● **AVAILABLE RECORDS**:
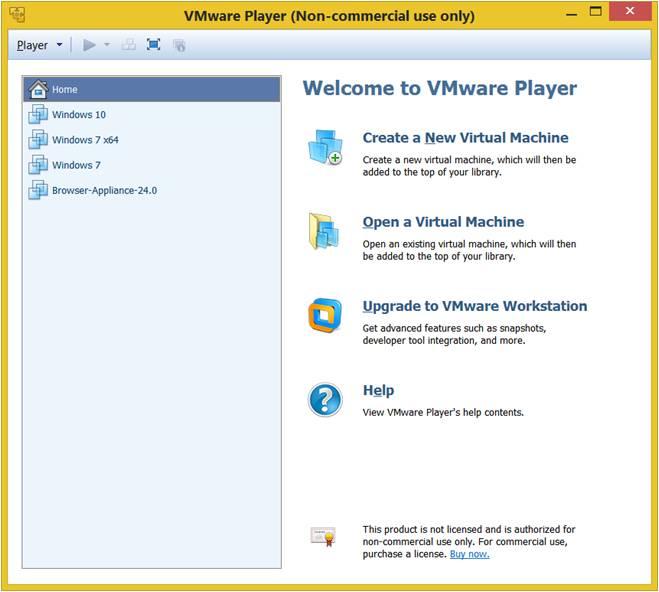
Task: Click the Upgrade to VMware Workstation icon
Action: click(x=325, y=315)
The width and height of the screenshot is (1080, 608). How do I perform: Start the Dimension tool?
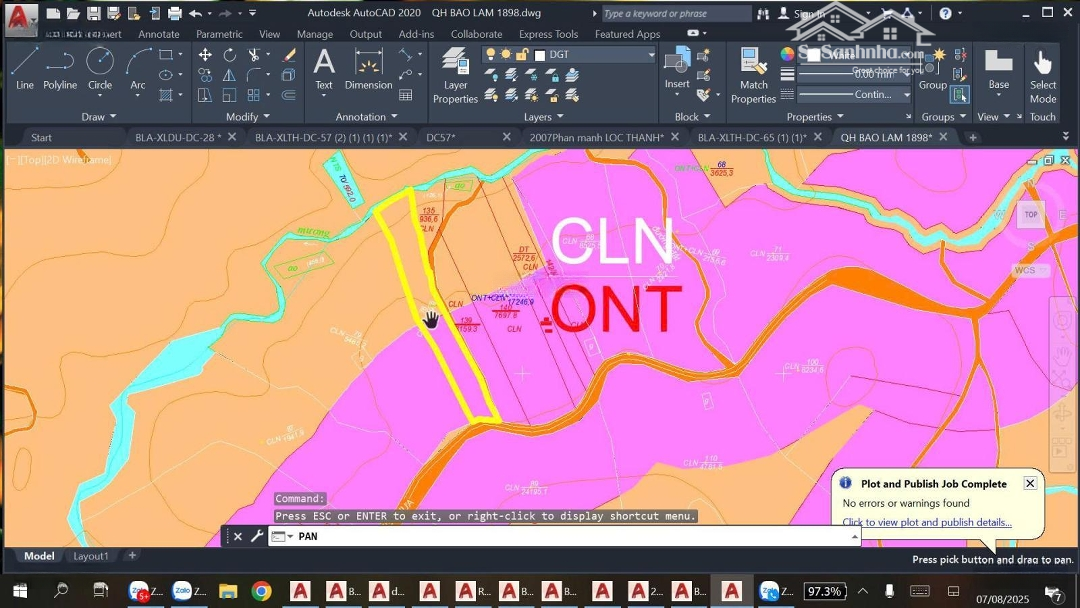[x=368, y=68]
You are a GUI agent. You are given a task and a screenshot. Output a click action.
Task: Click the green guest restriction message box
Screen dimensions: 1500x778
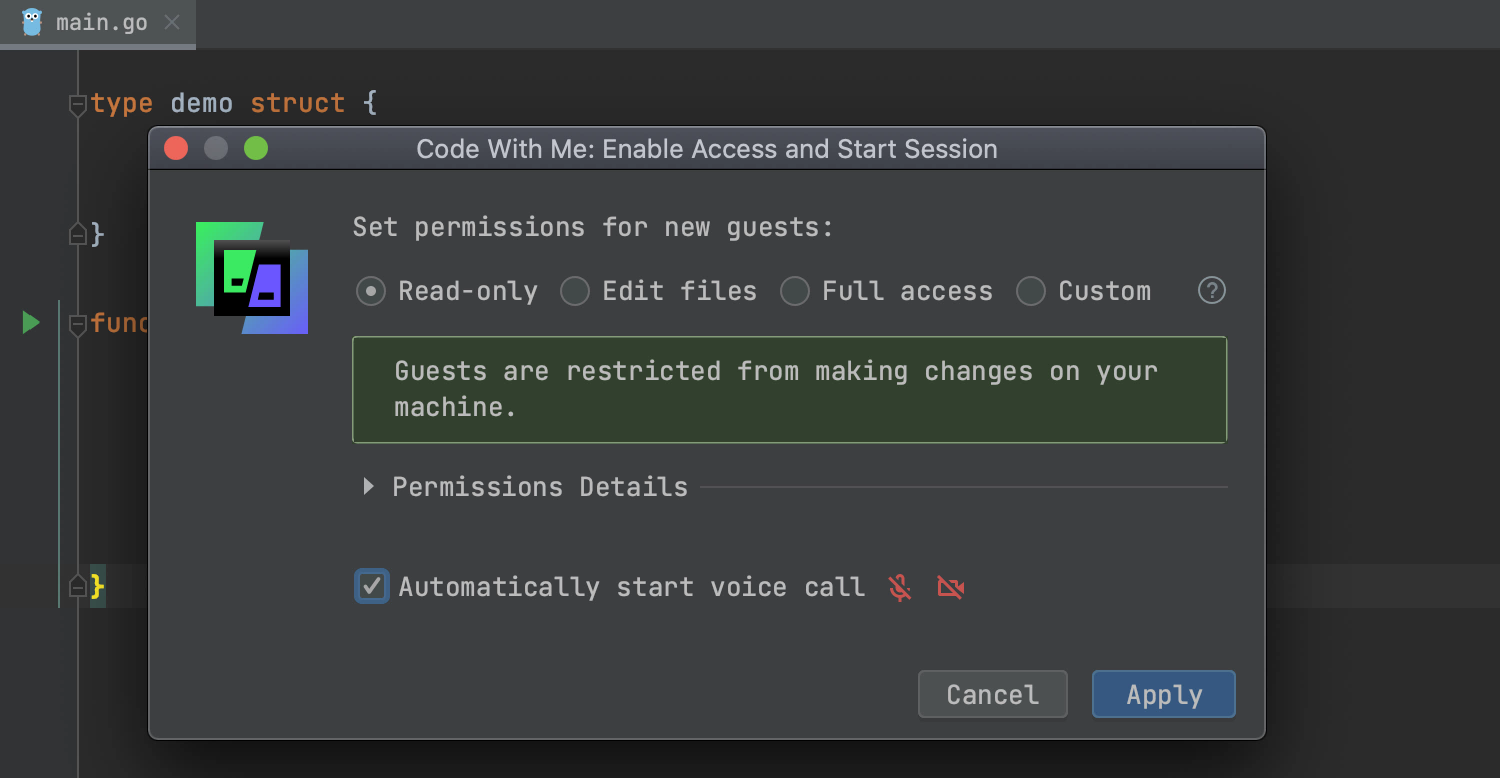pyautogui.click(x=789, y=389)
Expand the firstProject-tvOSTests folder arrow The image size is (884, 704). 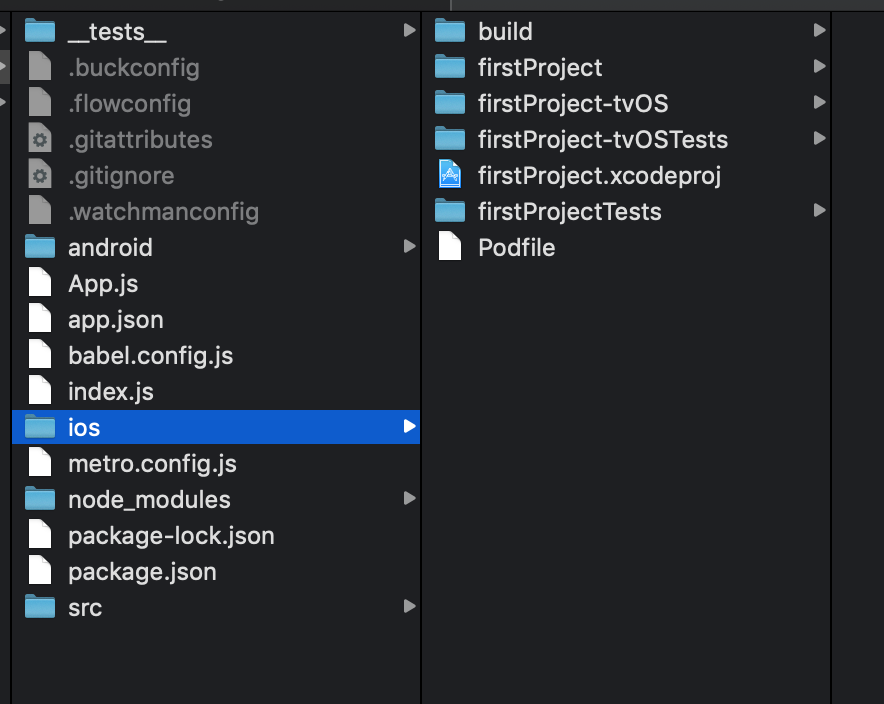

● **WORK INSTRUCTION**:
Please set down, word for word, the lines starting at the line that holds "Task: Click the green" and running to the end of the listing, with no pictures.

● **TASK ANSWER**:
Task: Click the green guest restriction message box
Screen dimensions: 1500x778
pyautogui.click(x=789, y=389)
Expand the firstProject-tvOSTests folder arrow The image size is (884, 704). 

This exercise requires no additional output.